(Records for this task):
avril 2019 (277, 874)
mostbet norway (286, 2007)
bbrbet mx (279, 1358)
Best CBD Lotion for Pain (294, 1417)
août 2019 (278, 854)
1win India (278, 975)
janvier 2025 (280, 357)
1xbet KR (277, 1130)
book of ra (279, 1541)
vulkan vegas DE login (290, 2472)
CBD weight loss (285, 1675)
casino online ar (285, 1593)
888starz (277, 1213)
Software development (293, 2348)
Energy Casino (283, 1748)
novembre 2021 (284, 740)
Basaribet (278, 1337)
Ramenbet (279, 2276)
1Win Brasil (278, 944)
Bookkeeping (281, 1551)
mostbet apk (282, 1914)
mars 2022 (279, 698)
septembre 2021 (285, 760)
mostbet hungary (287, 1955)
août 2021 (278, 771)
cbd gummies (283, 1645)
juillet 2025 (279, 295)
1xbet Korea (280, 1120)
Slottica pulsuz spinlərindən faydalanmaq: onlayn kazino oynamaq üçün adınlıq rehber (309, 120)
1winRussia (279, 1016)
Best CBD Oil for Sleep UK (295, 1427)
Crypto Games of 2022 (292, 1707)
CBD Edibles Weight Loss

(Task description): Set down all of the records shown above once more, exactly.

(Response to this exercise):
avril 2019 (277, 874)
mostbet norway (286, 2007)
bbrbet mx (279, 1358)
Best CBD Lotion for Pain (294, 1417)
août 2019 (278, 854)
1win India (278, 975)
janvier 2025 (280, 357)
1xbet KR (277, 1130)
book of ra (279, 1541)
vulkan vegas DE login (290, 2472)
CBD weight loss (285, 1675)
casino online ar (285, 1593)
888starz (277, 1213)
Software development (293, 2348)
Energy Casino (283, 1748)
novembre 2021 (284, 740)
Basaribet (278, 1337)
Ramenbet (279, 2276)
1Win Brasil (278, 944)
Bookkeeping (281, 1551)
mostbet apk (282, 1914)
mars 2022 (279, 698)
septembre 2021 (285, 760)
mostbet hungary (287, 1955)
août 2021 (278, 771)
cbd gummies (283, 1645)
juillet 2025 (279, 295)
1xbet Korea (280, 1120)
Slottica pulsuz spinlərindən faydalanmaq: onlayn kazino oynamaq üçün adınlıq rehber (309, 120)
1winRussia (279, 1016)
Best CBD Oil for Sleep UK (295, 1427)
Crypto Games of 2022 (292, 1707)
CBD Edibles Weight Loss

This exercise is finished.